» Records for this task

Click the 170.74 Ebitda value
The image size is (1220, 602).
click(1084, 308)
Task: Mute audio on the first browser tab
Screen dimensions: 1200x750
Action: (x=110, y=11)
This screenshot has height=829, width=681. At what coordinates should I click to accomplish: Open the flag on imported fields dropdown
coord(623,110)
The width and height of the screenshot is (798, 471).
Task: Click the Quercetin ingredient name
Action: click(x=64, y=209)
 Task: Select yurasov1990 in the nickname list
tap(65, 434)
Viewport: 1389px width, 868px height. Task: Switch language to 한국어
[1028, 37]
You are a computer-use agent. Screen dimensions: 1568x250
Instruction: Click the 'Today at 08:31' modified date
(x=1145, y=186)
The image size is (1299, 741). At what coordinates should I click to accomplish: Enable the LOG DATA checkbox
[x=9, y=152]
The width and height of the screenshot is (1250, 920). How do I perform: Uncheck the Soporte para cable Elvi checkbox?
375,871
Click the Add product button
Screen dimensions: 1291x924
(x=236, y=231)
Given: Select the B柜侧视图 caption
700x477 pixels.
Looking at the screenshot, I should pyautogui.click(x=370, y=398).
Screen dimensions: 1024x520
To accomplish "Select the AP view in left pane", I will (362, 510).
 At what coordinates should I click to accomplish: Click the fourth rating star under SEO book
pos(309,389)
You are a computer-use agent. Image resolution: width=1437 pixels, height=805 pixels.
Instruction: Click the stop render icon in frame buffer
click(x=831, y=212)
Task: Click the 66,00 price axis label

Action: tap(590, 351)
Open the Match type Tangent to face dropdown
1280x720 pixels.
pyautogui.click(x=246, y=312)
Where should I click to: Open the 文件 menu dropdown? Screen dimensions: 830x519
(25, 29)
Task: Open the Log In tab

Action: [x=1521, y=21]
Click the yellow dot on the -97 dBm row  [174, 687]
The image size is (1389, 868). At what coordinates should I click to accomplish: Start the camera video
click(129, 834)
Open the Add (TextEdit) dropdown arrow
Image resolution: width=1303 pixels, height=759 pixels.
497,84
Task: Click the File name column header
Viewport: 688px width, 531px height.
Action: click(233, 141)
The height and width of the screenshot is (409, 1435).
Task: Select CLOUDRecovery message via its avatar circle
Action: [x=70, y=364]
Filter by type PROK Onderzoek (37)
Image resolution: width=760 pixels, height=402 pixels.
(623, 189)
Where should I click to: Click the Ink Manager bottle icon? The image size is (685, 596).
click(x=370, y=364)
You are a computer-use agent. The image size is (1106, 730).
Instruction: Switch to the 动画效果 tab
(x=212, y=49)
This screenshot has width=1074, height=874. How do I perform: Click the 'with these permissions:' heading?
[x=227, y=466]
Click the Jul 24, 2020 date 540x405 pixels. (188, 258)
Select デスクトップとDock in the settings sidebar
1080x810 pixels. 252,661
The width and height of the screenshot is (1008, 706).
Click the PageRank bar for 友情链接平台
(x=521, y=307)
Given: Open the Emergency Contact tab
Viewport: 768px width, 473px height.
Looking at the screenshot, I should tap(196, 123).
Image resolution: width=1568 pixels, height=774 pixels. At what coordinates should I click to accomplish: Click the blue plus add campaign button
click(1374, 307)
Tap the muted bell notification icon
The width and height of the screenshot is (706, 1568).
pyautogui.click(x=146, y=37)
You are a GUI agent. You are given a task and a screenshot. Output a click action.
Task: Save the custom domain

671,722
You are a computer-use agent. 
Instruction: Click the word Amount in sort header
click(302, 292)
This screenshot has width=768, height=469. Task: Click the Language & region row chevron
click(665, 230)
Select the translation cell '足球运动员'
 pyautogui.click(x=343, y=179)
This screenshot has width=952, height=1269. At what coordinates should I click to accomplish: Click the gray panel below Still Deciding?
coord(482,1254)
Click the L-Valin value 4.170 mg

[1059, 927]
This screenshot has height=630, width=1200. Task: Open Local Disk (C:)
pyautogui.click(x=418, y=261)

» Problem to work on
When you repeat the data, keep each line exactly as given.

» Answer to this problem
Click the 170.74 Ebitda value
The image size is (1220, 602).
click(1084, 308)
Task: Mute audio on the first browser tab
Screen dimensions: 1200x750
Action: (x=110, y=11)
This screenshot has height=829, width=681. At what coordinates should I click to accomplish: Open the flag on imported fields dropdown
coord(623,110)
The width and height of the screenshot is (798, 471).
Task: Click the Quercetin ingredient name
Action: click(x=64, y=209)
 Task: Select yurasov1990 in the nickname list
tap(65, 434)
Viewport: 1389px width, 868px height. Task: Switch language to 한국어
[1028, 37]
You are a computer-use agent. Screen dimensions: 1568x250
Instruction: Click the 'Today at 08:31' modified date
(x=1145, y=186)
The image size is (1299, 741). At what coordinates should I click to accomplish: Enable the LOG DATA checkbox
[x=9, y=152]
The width and height of the screenshot is (1250, 920). How do I perform: Uncheck the Soporte para cable Elvi checkbox?
375,871
Click the Add product button
Screen dimensions: 1291x924
(x=236, y=231)
Given: Select the B柜侧视图 caption
700x477 pixels.
Looking at the screenshot, I should pyautogui.click(x=370, y=398).
Screen dimensions: 1024x520
To accomplish "Select the AP view in left pane", I will (362, 510).
 At what coordinates should I click to accomplish: Click the fourth rating star under SEO book
pos(309,389)
You are a computer-use agent. Image resolution: width=1437 pixels, height=805 pixels.
Instruction: Click the stop render icon in frame buffer
click(x=831, y=212)
Task: Click the 66,00 price axis label

Action: tap(590, 351)
Open the Match type Tangent to face dropdown
1280x720 pixels.
pyautogui.click(x=246, y=312)
Where should I click to: Open the 文件 menu dropdown? Screen dimensions: 830x519
(25, 29)
Task: Open the Log In tab

Action: [x=1521, y=21]
Click the yellow dot on the -97 dBm row  [174, 687]
The image size is (1389, 868). At what coordinates should I click to accomplish: Start the camera video
click(129, 834)
Open the Add (TextEdit) dropdown arrow
Image resolution: width=1303 pixels, height=759 pixels.
497,84
Task: Click the File name column header
Viewport: 688px width, 531px height.
Action: click(233, 141)
The height and width of the screenshot is (409, 1435).
Task: Select CLOUDRecovery message via its avatar circle
Action: [x=70, y=364]
Filter by type PROK Onderzoek (37)
Image resolution: width=760 pixels, height=402 pixels.
(623, 189)
Where should I click to: Click the Ink Manager bottle icon? The image size is (685, 596).
click(x=370, y=364)
You are a computer-use agent. The image size is (1106, 730).
Instruction: Switch to the 动画效果 tab
(x=212, y=49)
This screenshot has width=1074, height=874. How do I perform: Click the 'with these permissions:' heading?
[x=227, y=466]
Click the Jul 24, 2020 date 540x405 pixels. (188, 258)
Select デスクトップとDock in the settings sidebar
1080x810 pixels. 252,661
The width and height of the screenshot is (1008, 706).
Click the PageRank bar for 友情链接平台
(x=521, y=307)
Given: Open the Emergency Contact tab
Viewport: 768px width, 473px height.
Looking at the screenshot, I should tap(196, 123).
Image resolution: width=1568 pixels, height=774 pixels. At what coordinates should I click to accomplish: Click the blue plus add campaign button
click(1374, 307)
Tap the muted bell notification icon
The width and height of the screenshot is (706, 1568).
pyautogui.click(x=146, y=37)
You are a GUI agent. You are given a task and a screenshot. Output a click action.
Task: Save the custom domain

671,722
You are a computer-use agent. 
Instruction: Click the word Amount in sort header
click(302, 292)
This screenshot has width=768, height=469. Task: Click the Language & region row chevron
click(665, 230)
Select the translation cell '足球运动员'
 pyautogui.click(x=343, y=179)
This screenshot has width=952, height=1269. At what coordinates should I click to accomplish: Click the gray panel below Still Deciding?
coord(482,1254)
Click the L-Valin value 4.170 mg

[1059, 927]
This screenshot has height=630, width=1200. Task: Open Local Disk (C:)
pyautogui.click(x=418, y=261)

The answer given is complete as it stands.